DATA RECORDS: Begin
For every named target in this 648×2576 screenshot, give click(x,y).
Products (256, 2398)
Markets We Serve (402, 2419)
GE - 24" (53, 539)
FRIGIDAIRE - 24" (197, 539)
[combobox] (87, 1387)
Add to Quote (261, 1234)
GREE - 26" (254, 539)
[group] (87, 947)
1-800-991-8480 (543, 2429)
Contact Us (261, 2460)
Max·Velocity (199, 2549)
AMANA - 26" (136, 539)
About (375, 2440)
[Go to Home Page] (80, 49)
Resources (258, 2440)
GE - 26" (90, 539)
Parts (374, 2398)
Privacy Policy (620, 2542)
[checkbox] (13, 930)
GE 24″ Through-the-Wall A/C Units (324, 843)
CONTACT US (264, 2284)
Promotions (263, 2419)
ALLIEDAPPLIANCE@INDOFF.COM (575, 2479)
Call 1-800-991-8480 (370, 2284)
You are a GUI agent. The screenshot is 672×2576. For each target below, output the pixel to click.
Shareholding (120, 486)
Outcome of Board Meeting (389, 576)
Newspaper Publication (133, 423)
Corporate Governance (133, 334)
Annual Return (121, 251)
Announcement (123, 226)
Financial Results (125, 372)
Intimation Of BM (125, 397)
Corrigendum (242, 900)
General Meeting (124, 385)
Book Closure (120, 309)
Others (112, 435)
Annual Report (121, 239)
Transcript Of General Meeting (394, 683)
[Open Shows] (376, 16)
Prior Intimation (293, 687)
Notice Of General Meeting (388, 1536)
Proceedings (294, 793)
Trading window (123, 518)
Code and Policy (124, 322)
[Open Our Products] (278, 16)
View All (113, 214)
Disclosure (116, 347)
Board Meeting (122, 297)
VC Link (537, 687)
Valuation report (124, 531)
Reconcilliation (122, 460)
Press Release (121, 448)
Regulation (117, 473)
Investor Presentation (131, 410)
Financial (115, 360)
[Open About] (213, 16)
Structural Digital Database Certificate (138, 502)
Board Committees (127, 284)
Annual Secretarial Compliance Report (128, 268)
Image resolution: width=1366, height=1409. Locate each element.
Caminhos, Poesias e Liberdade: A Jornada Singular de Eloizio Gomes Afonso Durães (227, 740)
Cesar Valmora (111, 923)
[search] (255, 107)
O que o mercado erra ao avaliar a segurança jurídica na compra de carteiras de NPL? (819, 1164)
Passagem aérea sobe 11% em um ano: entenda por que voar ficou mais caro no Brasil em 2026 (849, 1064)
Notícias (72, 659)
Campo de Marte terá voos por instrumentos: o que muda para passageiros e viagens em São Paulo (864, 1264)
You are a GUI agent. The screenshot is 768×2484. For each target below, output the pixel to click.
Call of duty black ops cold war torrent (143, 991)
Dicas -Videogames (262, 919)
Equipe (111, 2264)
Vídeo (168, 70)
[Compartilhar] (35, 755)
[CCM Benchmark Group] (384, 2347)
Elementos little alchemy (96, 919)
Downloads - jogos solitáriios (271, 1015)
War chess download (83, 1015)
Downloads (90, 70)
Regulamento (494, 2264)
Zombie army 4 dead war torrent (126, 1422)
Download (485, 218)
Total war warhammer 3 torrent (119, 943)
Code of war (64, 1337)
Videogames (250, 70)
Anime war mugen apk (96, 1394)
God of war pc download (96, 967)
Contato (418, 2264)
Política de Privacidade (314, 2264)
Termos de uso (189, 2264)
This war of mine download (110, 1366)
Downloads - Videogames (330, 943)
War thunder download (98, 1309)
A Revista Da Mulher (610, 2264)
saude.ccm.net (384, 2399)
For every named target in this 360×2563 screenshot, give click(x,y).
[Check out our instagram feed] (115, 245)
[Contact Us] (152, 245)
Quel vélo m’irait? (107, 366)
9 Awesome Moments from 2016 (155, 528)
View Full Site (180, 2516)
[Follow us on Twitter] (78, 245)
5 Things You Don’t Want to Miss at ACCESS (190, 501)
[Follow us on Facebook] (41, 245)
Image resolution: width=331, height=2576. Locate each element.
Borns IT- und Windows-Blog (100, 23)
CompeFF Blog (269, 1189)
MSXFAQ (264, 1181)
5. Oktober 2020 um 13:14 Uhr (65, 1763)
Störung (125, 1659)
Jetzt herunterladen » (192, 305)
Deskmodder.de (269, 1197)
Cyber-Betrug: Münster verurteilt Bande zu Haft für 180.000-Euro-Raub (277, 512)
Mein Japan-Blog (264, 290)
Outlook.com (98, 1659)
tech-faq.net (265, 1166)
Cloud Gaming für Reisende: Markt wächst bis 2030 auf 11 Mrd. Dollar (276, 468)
DATA RECORDS: End
TASK PROMPT ▸ Please give back every line of the listing exactly as it stands.

EXERCISE OUTPUT ▸
For every named target in this 648×2576 screenshot, give click(x,y).
Products (256, 2398)
Markets We Serve (402, 2419)
GE - 24" (53, 539)
FRIGIDAIRE - 24" (197, 539)
[combobox] (87, 1387)
Add to Quote (261, 1234)
GREE - 26" (254, 539)
[group] (87, 947)
1-800-991-8480 (543, 2429)
Contact Us (261, 2460)
Max·Velocity (199, 2549)
AMANA - 26" (136, 539)
About (375, 2440)
[Go to Home Page] (80, 49)
Resources (258, 2440)
GE - 26" (90, 539)
Parts (374, 2398)
Privacy Policy (620, 2542)
[checkbox] (13, 930)
GE 24″ Through-the-Wall A/C Units (324, 843)
CONTACT US (264, 2284)
Promotions (263, 2419)
ALLIEDAPPLIANCE@INDOFF.COM (575, 2479)
Call 1-800-991-8480 (370, 2284)
You are a GUI agent. The screenshot is 672×2576. For each target below, output the pixel to click.
Shareholding (120, 486)
Outcome of Board Meeting (389, 576)
Newspaper Publication (133, 423)
Corporate Governance (133, 334)
Annual Return (121, 251)
Announcement (123, 226)
Financial Results (125, 372)
Intimation Of BM (125, 397)
Corrigendum (242, 900)
General Meeting (124, 385)
Book Closure (120, 309)
Others (112, 435)
Annual Report (121, 239)
Transcript Of General Meeting (394, 683)
[Open Shows] (376, 16)
Prior Intimation (293, 687)
Notice Of General Meeting (388, 1536)
Proceedings (294, 793)
Trading window (123, 518)
Code and Policy (124, 322)
[Open Our Products] (278, 16)
View All (113, 214)
Disclosure (116, 347)
Board Meeting (122, 297)
VC Link (537, 687)
Valuation report (124, 531)
Reconcilliation (122, 460)
Press Release (121, 448)
Regulation (117, 473)
Investor Presentation (131, 410)
Financial (115, 360)
[Open About] (213, 16)
Structural Digital Database Certificate (138, 502)
Board Committees (127, 284)
Annual Secretarial Compliance Report (128, 268)
Image resolution: width=1366, height=1409. Locate each element.
Caminhos, Poesias e Liberdade: A Jornada Singular de Eloizio Gomes Afonso Durães (227, 740)
Cesar Valmora (111, 923)
[search] (255, 107)
O que o mercado erra ao avaliar a segurança jurídica na compra de carteiras de NPL? (819, 1164)
Passagem aérea sobe 11% em um ano: entenda por que voar ficou mais caro no Brasil em 2026 (849, 1064)
Notícias (72, 659)
Campo de Marte terá voos por instrumentos: o que muda para passageiros e viagens em São Paulo (864, 1264)
You are a GUI agent. The screenshot is 768×2484. For each target below, output the pixel to click.
Call of duty black ops cold war torrent (143, 991)
Dicas -Videogames (262, 919)
Equipe (111, 2264)
Vídeo (168, 70)
[Compartilhar] (35, 755)
[CCM Benchmark Group] (384, 2347)
Elementos little alchemy (96, 919)
Downloads - jogos solitáriios (271, 1015)
War chess download (83, 1015)
Downloads (90, 70)
Regulamento (494, 2264)
Zombie army 4 dead war torrent (126, 1422)
Download (485, 218)
Total war warhammer 3 torrent (119, 943)
Code of war (64, 1337)
Videogames (250, 70)
Anime war mugen apk (96, 1394)
God of war pc download (96, 967)
Contato (418, 2264)
Política de Privacidade (314, 2264)
Termos de uso (189, 2264)
This war of mine download (110, 1366)
Downloads - Videogames (330, 943)
War thunder download (98, 1309)
A Revista Da Mulher (610, 2264)
saude.ccm.net (384, 2399)
For every named target in this 360×2563 screenshot, give click(x,y).
[Check out our instagram feed] (115, 245)
[Contact Us] (152, 245)
Quel vélo m’irait? (107, 366)
9 Awesome Moments from 2016 (155, 528)
View Full Site (180, 2516)
[Follow us on Twitter] (78, 245)
5 Things You Don’t Want to Miss at ACCESS (190, 501)
[Follow us on Facebook] (41, 245)
Image resolution: width=331, height=2576. Locate each element.
Borns IT- und Windows-Blog (100, 23)
CompeFF Blog (269, 1189)
MSXFAQ (264, 1181)
5. Oktober 2020 um 13:14 Uhr (65, 1763)
Störung (125, 1659)
Jetzt herunterladen » (192, 305)
Deskmodder.de (269, 1197)
Cyber-Betrug: Münster verurteilt Bande zu Haft für 180.000-Euro-Raub (277, 512)
Mein Japan-Blog (264, 290)
Outlook.com (98, 1659)
tech-faq.net (265, 1166)
Cloud Gaming für Reisende: Markt wächst bis 2030 auf 11 Mrd. Dollar (276, 468)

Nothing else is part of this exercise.